He didn’t say anything.
“What if it’s about want? About wanting a different kind of life, not needing it?”
He looked unimpressed. How he reminded her of the man who had first stood in his doorway, arms folded over his chest, his one word—nope—hanging between them.
She hadn’t let his attitude stop her then, and she wasn’t going to let it stop her now. Just like then, it felt as if her life depended on changing that nope to something else. “Can I tell you what I see?”
“Please don’t,” he said, his voice hard and cold.
She smiled, because she had already seen beyond that mask. She had already seen the strength and the decency that were at his very core.
“I see a man,” she said quietly and firmly, “who despite his dizzying career and financial success, lives with an abject sense of failure. I see a man who viewed himself as helpless when it counted the most, when he most wanted to be powerful.
“I see a man who has suffered way too much loss, and all that loss has left him feeling guarded about love, unwilling to risk such terrifying powerlessness and loss again.
“I see a man who doesn’t need love but who wants it desperately. And yet he’ll say no to that—to rediscovering the richness of his emotional life, to learning to laugh again—because the risk of pain seems like too great a risk.”
“It is. Too. Great. A. Risk. And I don’t want to talk to you about risks. How could you have done that? Put yourself in the path of that psychopath?”
“I had to.”
“But why?”
“Because I was like the Cowardly Lion, I had to find my courage.”
He snorted.
“Because there is no love without courage. To choose love? Even though it has wounded you? That is the greatest courage of all.”
Angie heard the firmness in her voice, the new strength of a woman who had found the courage to face down her own fears—all of them. “It’s the only risk worth taking. The tremendous payoff is worth the risk. The payoff is love.”
* * *
When Angie had laughed he had known the gig was up. The minute he had let her in that door, all those weeks ago, he had opened up a whole world of danger to himself.
Her laughter had shown him, all too clearly, who she really was.
And who she really was? Vivacious and fun, alight with life. Smart. Capable. And now this added element: pure, unadulterated courage. What could be more dangerous to his shut-down world than someone like her who was willing to grow and change, to let life teach her all its lessons, both easy and hard? What could be more threatening to the comforting darkness he had come to live in, than her promise of light?

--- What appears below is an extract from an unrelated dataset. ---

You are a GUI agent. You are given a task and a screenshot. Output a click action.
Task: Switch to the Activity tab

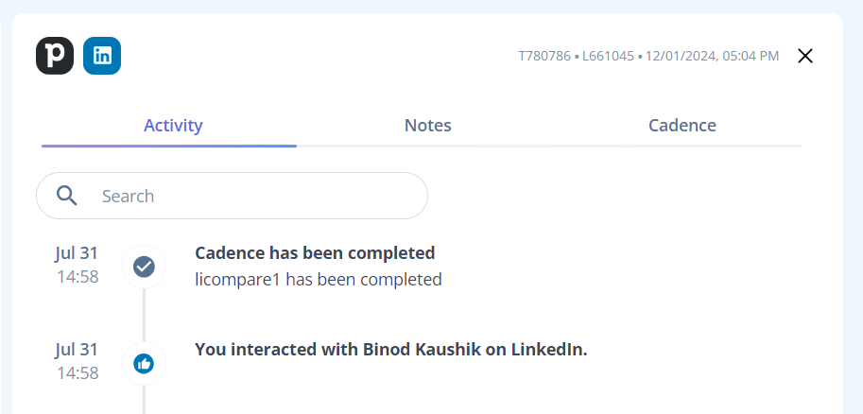[173, 126]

Still, he tried. He cleared his throat.
“Let’s look at the facts,” he said.
She wrinkled her nose at him. He hated it that she did that. It made her look so adorably cute.

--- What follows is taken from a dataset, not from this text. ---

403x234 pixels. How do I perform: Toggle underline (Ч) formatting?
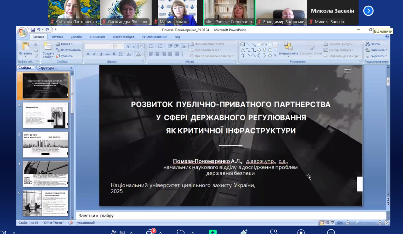(101, 54)
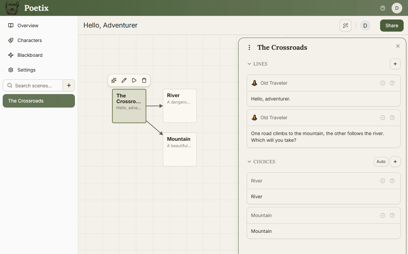Delete the scene with the trash icon

144,80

He cleared his throat. She had been back in his house less than three minutes and he was already reacting to her.
“That moment of madness when I decided I was capable of making muffins?”
“You totally miss me,” she said.
He scowled at her. “It is the result of your intrusion on my world, influencing me, filling me with a desire to prove things that did not need proving a mere month ago!”
He had thought, when she had first arrived, that it was only for two weeks. That was all. He’d been clear about that. A man could handle anything for two short weeks.
She moved toward him. He had plenty of opportunity to move away. Plenty. But he did not.
She came and stood before him. Everything she was, was before him. It was in her eyes, sparkling with unshed tears, and in her posture and in her exquisitely beautiful but tentative smile. She was courage and she was delicacy. She was strength and she was tenderness. She was tears and she was laughter.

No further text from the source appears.